Effect of the Anti-Inflammatory Diet in People with Diabetes and Pre-Diabetes: A Randomized Controlled Feeding Study
Heather Zwickey, PhD
Helfgott Research Institute, National University of Natural Medicine, Portland, OR, USA
Angela Horgan, PhD, RD, LD
Doug Hanes, PhD
Heather Schiffke, MATCM
Annie Moore, MD, MBA
Helané Wahbeh, ND, MCR
Julia Jordan, MS, RD, LD
Lila Ojeda, MS, RDN
Martha McMurry
Patricia Elmer, PhD
Jonathan Q Purnell, MD


Anti-inflammatory diet
pre-diabetic diet
cytokines and diet
weight loss


Introduction: Inflammation underlies a variety of chronic medical conditions, including diabetes. The anti-inflammatory diet, one that excludes foods that may stimulate inflammation and includes foods that reduce inflammation, may improve inflammatory biomarkers in people with diabetes and pre-diabetes.

Study Design: Thirty participants with diabetes or pre-diabetes were randomized (2:1) in a controlled feeding study that compared the anti-inflammatory diet (n=20) to a control diet (n=10) based on the American Diabetes Association recommendations. Diets were matched for protein, carbohydrate, fat, and fiber content as closely as possible. Participants were fed an isocaloric diet for 2 weeks, followed by continued ad libitum feeding in their dietary group assignment for an additional 4 weeks. All meals were prepared by the study team.
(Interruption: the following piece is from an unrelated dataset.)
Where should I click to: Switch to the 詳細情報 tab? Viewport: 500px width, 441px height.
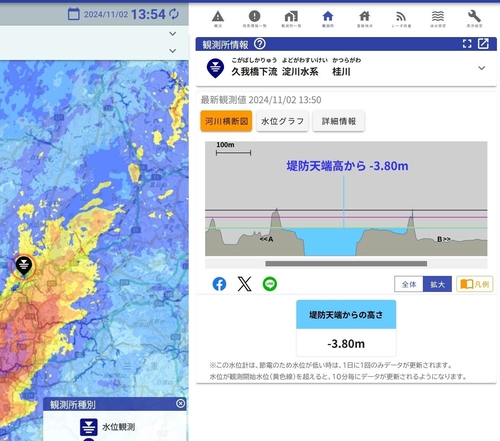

Outcomes: Primary outcomes included inflammatory markers, including cytokines and hsCRP. Secondary outcomes included body weight and biomarkers for cardiovascular disease and diabetes.

Results: Both diets resulted in trends in reduced markers of inflammation, especially with weight loss. In addition, glucose, lipids, and triglycerides all trended downward, also non-significantly and equally in both groups.

Conclusion: Dietary change can improve inflammation as well as other cardiometabolic risk factors. In this study, the anti-inflammatory diet did not affect markers of inflammation more than the control diet.